2) Move Schumaker to short stop and Theriot to second. Might as well play one of our middle infielders in their proper position.
3) Check into the legality of allowing Adam Wainwright to use the hot dog t-shirt gun instead of actually throwing the ball.
4) Swap the St. Louis Cardinals and the Memphis Redbirds, after all the Redbirds are averaging 5 runs a game.
5) Sign Carlos Silva. While it might not help the team, many Cardinals fans would enjoy having the Cubs pay him $13 million to play for us.
6) Institute a point system like the NHL, two points for a win, one for an extra innings loss. Then take a page from the PGA and have the lowest score win.
7) See if the Dodgers would trade Ryan Theriot for Aaron Miles. Miles could immediately take over as the new closer.
8) Get everyone bigger gloves.
9) Build a new stadium. I know, Busch Stadium is just new, but the Cards won the World Series their second season in Busch II, and their first season in Busch III. If the pattern remains, they’ll win the next one before the year before they move into the new stadium.
10) Send the underperforming team members to the eye doctor. It worked for Ricky Vaughn, it might work for us.

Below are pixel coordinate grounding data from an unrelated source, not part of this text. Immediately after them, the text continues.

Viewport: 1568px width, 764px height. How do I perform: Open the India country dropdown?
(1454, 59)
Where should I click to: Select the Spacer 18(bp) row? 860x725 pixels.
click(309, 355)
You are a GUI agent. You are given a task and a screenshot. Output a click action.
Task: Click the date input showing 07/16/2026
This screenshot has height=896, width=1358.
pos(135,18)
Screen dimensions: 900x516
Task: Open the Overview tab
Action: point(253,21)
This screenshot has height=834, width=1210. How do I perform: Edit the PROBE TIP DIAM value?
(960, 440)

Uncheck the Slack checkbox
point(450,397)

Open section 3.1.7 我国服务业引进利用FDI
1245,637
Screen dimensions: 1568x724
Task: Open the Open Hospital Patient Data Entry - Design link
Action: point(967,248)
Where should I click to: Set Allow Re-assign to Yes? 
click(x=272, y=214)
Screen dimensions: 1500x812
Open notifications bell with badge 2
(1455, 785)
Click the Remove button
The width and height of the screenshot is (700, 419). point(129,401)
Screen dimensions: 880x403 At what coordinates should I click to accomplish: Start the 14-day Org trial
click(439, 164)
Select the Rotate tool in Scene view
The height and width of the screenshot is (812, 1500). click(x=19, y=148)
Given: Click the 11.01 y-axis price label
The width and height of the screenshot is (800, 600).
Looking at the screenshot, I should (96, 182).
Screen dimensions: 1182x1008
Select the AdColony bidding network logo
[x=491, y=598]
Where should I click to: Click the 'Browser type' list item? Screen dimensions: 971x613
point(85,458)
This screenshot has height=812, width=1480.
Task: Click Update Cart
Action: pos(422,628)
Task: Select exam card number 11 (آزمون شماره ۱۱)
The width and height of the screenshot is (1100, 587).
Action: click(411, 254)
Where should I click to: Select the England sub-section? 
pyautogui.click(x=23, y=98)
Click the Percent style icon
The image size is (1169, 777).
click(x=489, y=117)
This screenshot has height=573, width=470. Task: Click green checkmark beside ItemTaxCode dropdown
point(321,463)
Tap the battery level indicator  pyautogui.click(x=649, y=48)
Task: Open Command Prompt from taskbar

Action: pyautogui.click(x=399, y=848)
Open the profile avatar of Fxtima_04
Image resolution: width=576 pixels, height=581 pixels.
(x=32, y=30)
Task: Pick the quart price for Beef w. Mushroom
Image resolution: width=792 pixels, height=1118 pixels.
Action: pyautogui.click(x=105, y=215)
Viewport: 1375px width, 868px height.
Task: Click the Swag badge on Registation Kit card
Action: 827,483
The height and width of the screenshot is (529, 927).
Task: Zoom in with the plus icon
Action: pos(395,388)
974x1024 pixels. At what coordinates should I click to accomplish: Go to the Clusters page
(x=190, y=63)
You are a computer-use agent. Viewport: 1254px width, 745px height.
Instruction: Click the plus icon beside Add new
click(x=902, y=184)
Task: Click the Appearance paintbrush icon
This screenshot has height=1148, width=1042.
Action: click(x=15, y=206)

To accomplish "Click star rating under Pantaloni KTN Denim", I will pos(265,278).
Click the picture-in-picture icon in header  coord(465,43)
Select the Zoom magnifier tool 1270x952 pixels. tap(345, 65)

Game 7: Giants 5, Cardinals 4

It was an ugly, ugly game. Someone called it a great game and I corrected saying that basically both teams had been equally mediocre. I intentionally waited to write last night’s game recap because I didn’t want to be overly harsh on my favorite baseball team. It is only 7 games into the season, but I realize that and statements are made with that in mind. But still, this team is struggling hard. My thoughts.
Bryan Augenstein is a straight beast. A leadoff double and wild pitch put the winning run just 90 feet away with nobody out. Tony LaRussa switched to a five man infield which allowed Allen Craig to make the diving squeeze on a ball to catch the runner in a rundown between third and home. Augenstein would then strike out two more batters to escape the inning. Also fun to note that his closest competition for the final bullpen spot, Fernando Salas, struck out three batters in the ninth inning. 
Ryan Franklin blows another. I was told to chill out on Twitter because of a small sample size, in regards to Franklin. Still, whether it’s April or September, blown saves hurt. Especially more so when your team is struggling to get wins. If he’d been able to hold on to those two blown saves, suddenly the Cardinals are a team with offensive issues, but is 4-3 instead of 2-5. I’ve said it before, and I’ve said it again. As long as we’ve had Franklin I’ve never been keen on the idea of having a closer who requires the other team to hit the ball to have a chance at getting them out. I’d much rather a strikeout pitcher in the closer’s role, partially why I felt like Anthony Reyes would have made a closer. 
But I don’t put all the blame for this blown save on Franklin. Albert Pujols should have done more with the bases loaded and two out in the top of the ninth. Situations like that are why he is supposed supposed to be worth $30 million a year.
And finally, I have a suggestion to cure some offensive woes. Move Pujols to the #5 spot in the lineup and move Schumaker to the leadoff spot. Right now I see a ballclub that puts a fair amount of guys on base, but only scores 24% of them. Right now the Cardinals are the 29th offense in major league baseball. The only one worse than us in Tampa Bay. So we put these guys on base and then the struggling hitters come up, get out, and the inning is over before we can move anyone around to score. Put the guys who seem to be hitting in the 1-4 spots and let the rest of the lineup struggle. We might score an extra run a game. Who knows. Worth trying, but it will never happen. Tony LaRussa will never move Albert Pujols from the #3 spot even if Pujols was 0-for-28 to start the season instead of 5-for-28.
Before tonight’s game the Giants will be handing out their World Series rings. Hopefully that will motivate the Cardinals to play a little better.
Hero of the Game: Hard to hand out a hero when I was as disappointed with this loss as I have been with any loss this season. Ryan Theriot with a gutsy at bat in the top of the 9th and Augenstein with a gutsy bottom of the 11th were my top two choices. I’m thinking I’m going with Augenstein. (2.0 IP, 2 H, 2 BB, 0 ER, 2 K)
Zero of the Game: Coin flip, between Albert Pujols and Ryan Franklin. Considering Pujols has 7 opportunities to grab an RBI and only picked up one, and failed in the top of the 9th where the star player has to come through, it’s him. For this third ZOG Award, it’s Albert Pujols. (1-for-6, 1 RBI, 1 K, 1 GIDP, 7 LOB, 1 E)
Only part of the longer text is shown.